Similarly, a survey of more than 2000 people by Harris Interactive in 2001 found that more than 60 percent of consumers said they had either "spent little or no time looking at websites' privacy policies" or "glanced through websites' privacy policies, but . . . rarely read them in depth." Of those individuals surveyed, only 3 percent said that "most of the time, I carefully read the privacy policies of the websites I visit."

However, while the vast majority of consumers don't read privacy policies, some do seem to notice the presence of a privacy policy on a company's website. Unfortunately, most Americans incorrectly believe that the phrase privacy policy signifies that their information will be kept private. A 2003 survey by Annenberg found that 57% of 1,200 adults who were using the internet at home agreed or agreed strongly with the statement "When a web site has a privacy policy, I know that the site will not share my information with other websites or companies." In the 2005 survey, questioners asked 1,200 people whether that same statement is true or false. 59% answered it is true.

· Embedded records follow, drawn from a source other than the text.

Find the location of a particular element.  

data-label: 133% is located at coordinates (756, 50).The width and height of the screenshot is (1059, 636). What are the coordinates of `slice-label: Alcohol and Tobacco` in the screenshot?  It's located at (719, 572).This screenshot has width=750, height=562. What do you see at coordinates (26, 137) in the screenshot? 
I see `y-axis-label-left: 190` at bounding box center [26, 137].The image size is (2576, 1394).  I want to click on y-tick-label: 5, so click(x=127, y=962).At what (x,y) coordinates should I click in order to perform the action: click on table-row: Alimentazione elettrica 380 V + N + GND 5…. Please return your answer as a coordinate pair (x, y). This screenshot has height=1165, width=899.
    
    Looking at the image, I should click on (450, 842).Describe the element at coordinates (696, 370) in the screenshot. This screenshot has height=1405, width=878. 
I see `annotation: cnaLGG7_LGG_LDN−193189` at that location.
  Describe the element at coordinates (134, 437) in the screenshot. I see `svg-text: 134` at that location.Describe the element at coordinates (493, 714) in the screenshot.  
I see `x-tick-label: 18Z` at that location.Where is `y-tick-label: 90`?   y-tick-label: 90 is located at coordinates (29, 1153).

Even if consumers were interested in reading privacy policies -- doing so would likely consume a significant amount of their time. A research team at Carnegie Mellon University calculated the time to read the privacy policies of the sites used by the average consumer, and determined that:
[R]eading privacy policies carry costs in time of approximately 201 hours a year, worth about $2,949 annually per American Internet user. Nationally, if Americans were to read online privacy policies word–for–word, we estimate the value of time lost as about $652 billion annually.
Finally, even if consumers took the time to try and read privacy policies, it is quite likely that many would not be capable of understanding them. In 2004, a team of researchers analyzed the content of 64 popular website's privacy policies, and calculated the reading comprehension skills that a reader would need to understand them. Their research revealed that:
Of the 64 policies examined, only four (6%) were accessible to the 28.3% of the Internet population with less than or equal to a high school education. Thirty-five policies (54%) were beyond the grasp of 56.6% of the Internet population, requiring the equivalent of more than fourteen years of education. Eight policies (13%) were beyond the grasp of 85.4% of the Internet population, requiring the equivalent of a postgraduate education. Overall, a large segment of the population can only reasonably be expected to understand a small fragment of the policies posted.

I don't know the caselaw well enough to say if the judge was correct in stating that clickwraps that link to privacy policies are binding. However, even if there is caselaw supporting this decision, it is in no way supported by evidence of actual consumer behavior, or common sense. If the Chief Justice of the Supreme Court doesn't read privacy policies, how can we expect this of regular consumers?